La seconda guerra mondiale diede lavoro ai giovani lucani schierandoli nei campi di battaglia, da dove molti non tornarono a casa. I reduci trovarono la situazione economica delle loro famiglie aggravata e quella degli agrari ancor più consolidata. Si impose per la quarta volta l’imperativo grido, quello scritto sui muri dai nostri padri: terra ai contadini.
I problemi maggiori da risolvere nel dopo guerra nel mondo rurale sono:
1 – la conduzione dei terreni a mezzadrie nell’Italia centrale;
2 – la persistenza del latifondo nel Mezzogiorno.

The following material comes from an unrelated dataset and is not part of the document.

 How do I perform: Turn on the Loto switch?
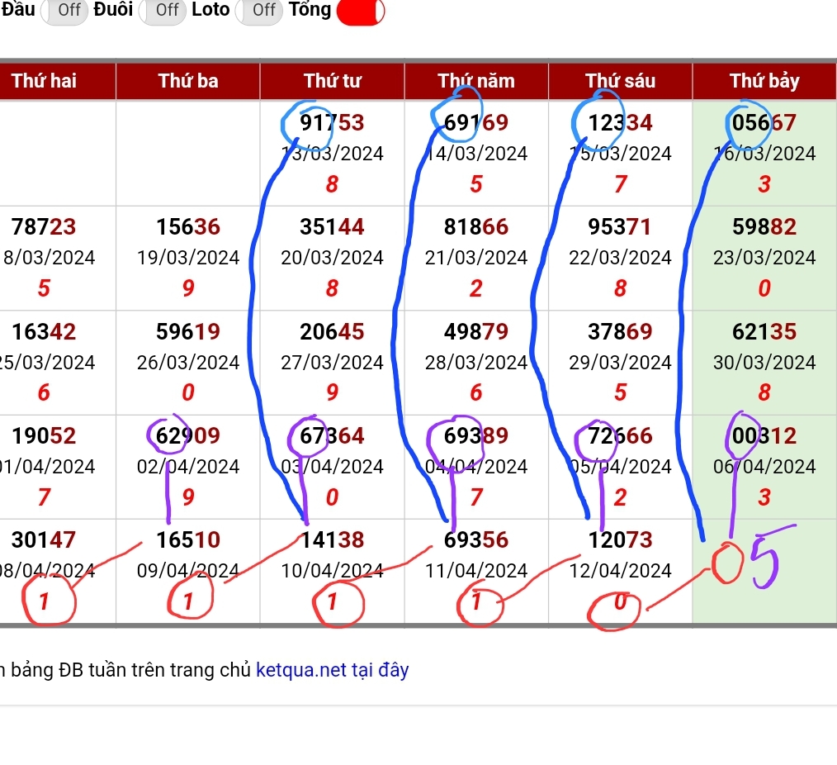[259, 11]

Nella seconda metà degli anni ’40, nell’immediato dopoguerra, quando si vedevano le scritte in rosso sui muri: terra ai contadini, frequenti sono le agitazioni e le proteste da parte del bracciantato agricolo, guidato dal sindacato comunista. Si adottava il sistema dell’occupazione collettiva delle terre incolte. A Oppido ci furono occupazioni di terreni incolti, tenuti a pascolo, nelle proprietà del Lancieri, i quali mandarono notte tempo i loro foresi con i trattori ad arare i terreni occupati e i contadini furono costretti ad un passo indietro, ma il loro capo, Antonio Papà, non depose le armi e la lotta continuò aspra.

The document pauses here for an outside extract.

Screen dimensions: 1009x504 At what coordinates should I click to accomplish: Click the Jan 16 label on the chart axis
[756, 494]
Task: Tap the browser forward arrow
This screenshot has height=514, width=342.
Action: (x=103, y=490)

Fu il Governo De Gasperi prima con il lodo e poi con la Riforma Agraria a combattere il latifondo improduttivo e ad estendere la piccola proprietà contadina. La Riforma Agraria, almeno dalle nostre parti, partorirà il classico topolino, cioè sarà un fallimento totale (Borgo Taccone dimostra ciò a chiare lettere).
Fino agli anni 50 la struttura della famiglia rimane stabile con il rispetto dell’autorità e dei ruoli. L’emigrazione dalla campagna nella città germina modifiche strutturali e relazionali. Inizialmente l’emigrazione mirava con le rimesse ad acquistare terreni o a costruirsi una casa, rimaneva costante il legame con la parentela e con il paese, in seguito la finalità dell’emigrazione subisce un cambiamento: essa non è più finalizzata al rientro in paese d’origine, né all’accrescimento della proprietà, ma al cambiamento della propria personale condizione di vita, nell’ottica di un miglioramento che attiene al lavoro, alla propria qualifica professionale, al proprio livello di istruzione: questo significa fare il biglietto senza ritorno.

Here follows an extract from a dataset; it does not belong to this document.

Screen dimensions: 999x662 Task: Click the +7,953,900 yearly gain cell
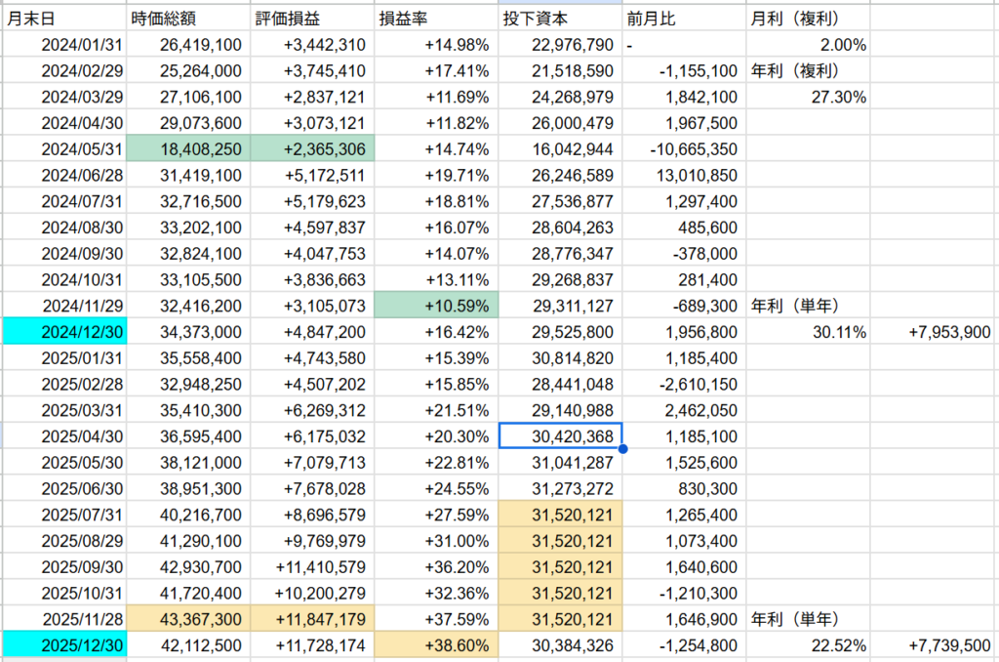pos(934,332)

Il timido tentativo di industrializzazione che si tentò di attuare nelle quasi prive di infrastrutture località del Mezzogiorno non risolvette né la disoccupazione né l’emigrazione.
La industrializzazione realizzata nel Meridione negli anni ‘60/70 del secolo scorso è stata definita senza sviluppo e con espressioni come cattedrali nel deserto perché si vedeva e si vede ancora il Sud vocato solo all’agricoltura e al turismo, e naturalmente all’emigrazione: alle industrie del Nord serviva mano d’opera a basso costo, che poteva venire solo dal Sud. Il turismo doveva servire come mercato dei prodotti del nord, al quale ritornava il denaro che i turisti spendevano. I poli industriali creati in Basilicata per la maggior parte sono falliti, vedi polo di Ferrandina, di Tito, e dove sono rimasti hanno innalzato sì il reddito ed il numero di occupati, ma hanno creato anche problemi ambientali, per una gestione mal condotta e per la scarsa applicazione delle norme di sicurezza. Lo Stato è stato latitante lasciando il Sud privo delle infrastrutture necessarie per una crescita razionale.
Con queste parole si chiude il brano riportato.